▸ **Task to complete**: Print the entries once more, unchanged.

▸ **Data provided**:
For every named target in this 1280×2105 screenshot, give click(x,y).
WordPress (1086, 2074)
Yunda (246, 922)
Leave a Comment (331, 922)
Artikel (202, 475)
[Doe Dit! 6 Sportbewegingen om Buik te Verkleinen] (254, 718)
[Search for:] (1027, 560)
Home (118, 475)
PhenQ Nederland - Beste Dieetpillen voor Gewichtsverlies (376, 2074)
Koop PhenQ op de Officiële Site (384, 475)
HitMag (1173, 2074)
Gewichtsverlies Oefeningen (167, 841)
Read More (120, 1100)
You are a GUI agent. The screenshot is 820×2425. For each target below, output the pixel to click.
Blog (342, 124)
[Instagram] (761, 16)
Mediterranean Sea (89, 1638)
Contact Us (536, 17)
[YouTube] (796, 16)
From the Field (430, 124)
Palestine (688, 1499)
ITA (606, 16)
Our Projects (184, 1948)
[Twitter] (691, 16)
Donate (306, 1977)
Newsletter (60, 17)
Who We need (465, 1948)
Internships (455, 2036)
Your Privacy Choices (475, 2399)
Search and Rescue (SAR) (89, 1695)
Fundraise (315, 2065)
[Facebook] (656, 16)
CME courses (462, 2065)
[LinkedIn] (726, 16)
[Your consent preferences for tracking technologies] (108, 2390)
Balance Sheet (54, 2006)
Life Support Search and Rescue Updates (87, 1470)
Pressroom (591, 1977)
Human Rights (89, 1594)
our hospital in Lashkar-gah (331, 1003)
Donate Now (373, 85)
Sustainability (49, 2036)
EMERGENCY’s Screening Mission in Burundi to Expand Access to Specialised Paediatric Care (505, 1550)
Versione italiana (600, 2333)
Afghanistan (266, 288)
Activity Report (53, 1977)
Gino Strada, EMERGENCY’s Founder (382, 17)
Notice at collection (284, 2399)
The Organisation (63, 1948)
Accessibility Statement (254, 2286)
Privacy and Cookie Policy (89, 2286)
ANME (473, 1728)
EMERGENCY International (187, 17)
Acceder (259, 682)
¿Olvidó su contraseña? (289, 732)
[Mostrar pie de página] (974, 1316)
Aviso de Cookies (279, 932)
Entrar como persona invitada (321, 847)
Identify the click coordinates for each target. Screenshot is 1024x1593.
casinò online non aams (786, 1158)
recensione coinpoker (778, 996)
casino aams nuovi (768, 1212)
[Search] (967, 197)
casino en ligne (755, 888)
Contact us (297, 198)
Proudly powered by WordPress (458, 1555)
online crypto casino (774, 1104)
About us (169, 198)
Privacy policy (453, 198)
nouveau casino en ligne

▸ **The completed task**:
For every named target in this 1280×2105 screenshot, give click(x,y).
WordPress (1086, 2074)
Yunda (246, 922)
Leave a Comment (331, 922)
Artikel (202, 475)
[Doe Dit! 6 Sportbewegingen om Buik te Verkleinen] (254, 718)
[Search for:] (1027, 560)
Home (118, 475)
PhenQ Nederland - Beste Dieetpillen voor Gewichtsverlies (376, 2074)
Koop PhenQ op de Officiële Site (384, 475)
HitMag (1173, 2074)
Gewichtsverlies Oefeningen (167, 841)
Read More (120, 1100)
You are a GUI agent. The screenshot is 820×2425. For each target below, output the pixel to click.
Blog (342, 124)
[Instagram] (761, 16)
Mediterranean Sea (89, 1638)
Contact Us (536, 17)
[YouTube] (796, 16)
From the Field (430, 124)
Palestine (688, 1499)
ITA (606, 16)
Our Projects (184, 1948)
[Twitter] (691, 16)
Donate (306, 1977)
Newsletter (60, 17)
Who We need (465, 1948)
Internships (455, 2036)
Your Privacy Choices (475, 2399)
Search and Rescue (SAR) (89, 1695)
Fundraise (315, 2065)
[Facebook] (656, 16)
CME courses (462, 2065)
[LinkedIn] (726, 16)
[Your consent preferences for tracking technologies] (108, 2390)
Balance Sheet (54, 2006)
Life Support Search and Rescue Updates (87, 1470)
Pressroom (591, 1977)
Human Rights (89, 1594)
our hospital in Lashkar-gah (331, 1003)
Donate Now (373, 85)
Sustainability (49, 2036)
EMERGENCY’s Screening Mission in Burundi to Expand Access to Specialised Paediatric Care (505, 1550)
Versione italiana (600, 2333)
Afghanistan (266, 288)
Activity Report (53, 1977)
Gino Strada, EMERGENCY’s Founder (382, 17)
Notice at collection (284, 2399)
The Organisation (63, 1948)
Accessibility Statement (254, 2286)
Privacy and Cookie Policy (89, 2286)
ANME (473, 1728)
EMERGENCY International (187, 17)
Acceder (259, 682)
¿Olvidó su contraseña? (289, 732)
[Mostrar pie de página] (974, 1316)
Aviso de Cookies (279, 932)
Entrar como persona invitada (321, 847)
Identify the click coordinates for each target. Screenshot is 1024x1593.
casinò online non aams (786, 1158)
recensione coinpoker (778, 996)
casino aams nuovi (768, 1212)
[Search] (967, 197)
casino en ligne (755, 888)
Contact us (297, 198)
Proudly powered by WordPress (458, 1555)
online crypto casino (774, 1104)
About us (169, 198)
Privacy policy (453, 198)
nouveau casino en ligne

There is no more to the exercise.